Graubünden, das ist die Schweizer Ausnahme. Ein alpiner Weinberg, klein an Fläche, aber immens an Identität, wo der Blauburgunder (Pinot Noir) ein Niveau erreicht, das so manche «berühmtere» Region erröten lässt. Das Herz schlägt in der Bündner Herrschaft, mit vier Dörfern, die die Mehrheit der grossen Weine hervorbringen: Malans, Fläsch, Jenins und Maienfeld. Und direkt darunter der Alpenrhein, der das Tal prägt, das Klima mildert und dieses Gefühl eines hellen Korridors zwischen Berg und Reben vermittelt.

Das Bild ist klar: Hänge zwischen 500 und 600 Metern Höhe, klares Licht, Temperaturschwankungen, die für Frische sorgen, und ein Föhn, der die Trauben trocknet und schützt. Auf dieser Höhe atmet der Pinot anders: mehr Spannung, mehr Präzision, eine feine Textur, geschliffene Tannine.

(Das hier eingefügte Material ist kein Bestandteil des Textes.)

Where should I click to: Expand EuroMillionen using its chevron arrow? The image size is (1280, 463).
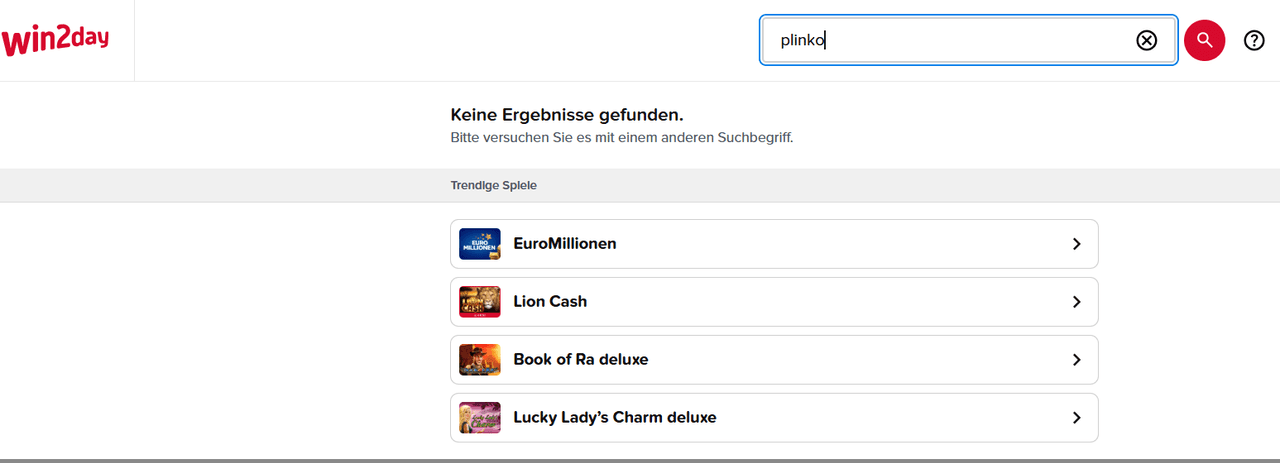pos(1076,244)
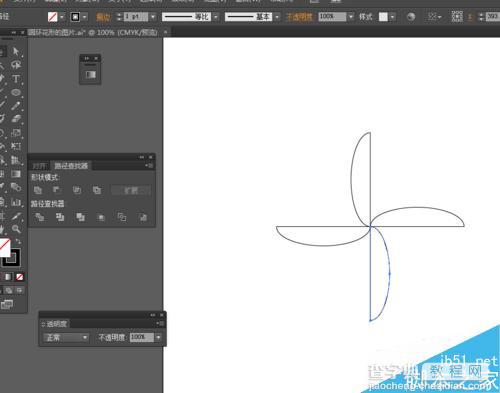Click the Divide pathfinder icon
The height and width of the screenshot is (393, 500).
click(x=40, y=217)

Dann kommt der Pinot & Co-Touch: Hier, wenn die Winzer sorgfältig arbeiten, braucht man keine Tricks. Spontangärung, wenn es ihr Weg ist, geduldige Reifung, minimale Eingriffe und eine gemeinsame Obsession für Ausgewogenheit. Die Weine wollen nicht beeindrucken; sie wollen Bestand haben und dazu anregen, sich noch einmal einzuschenken.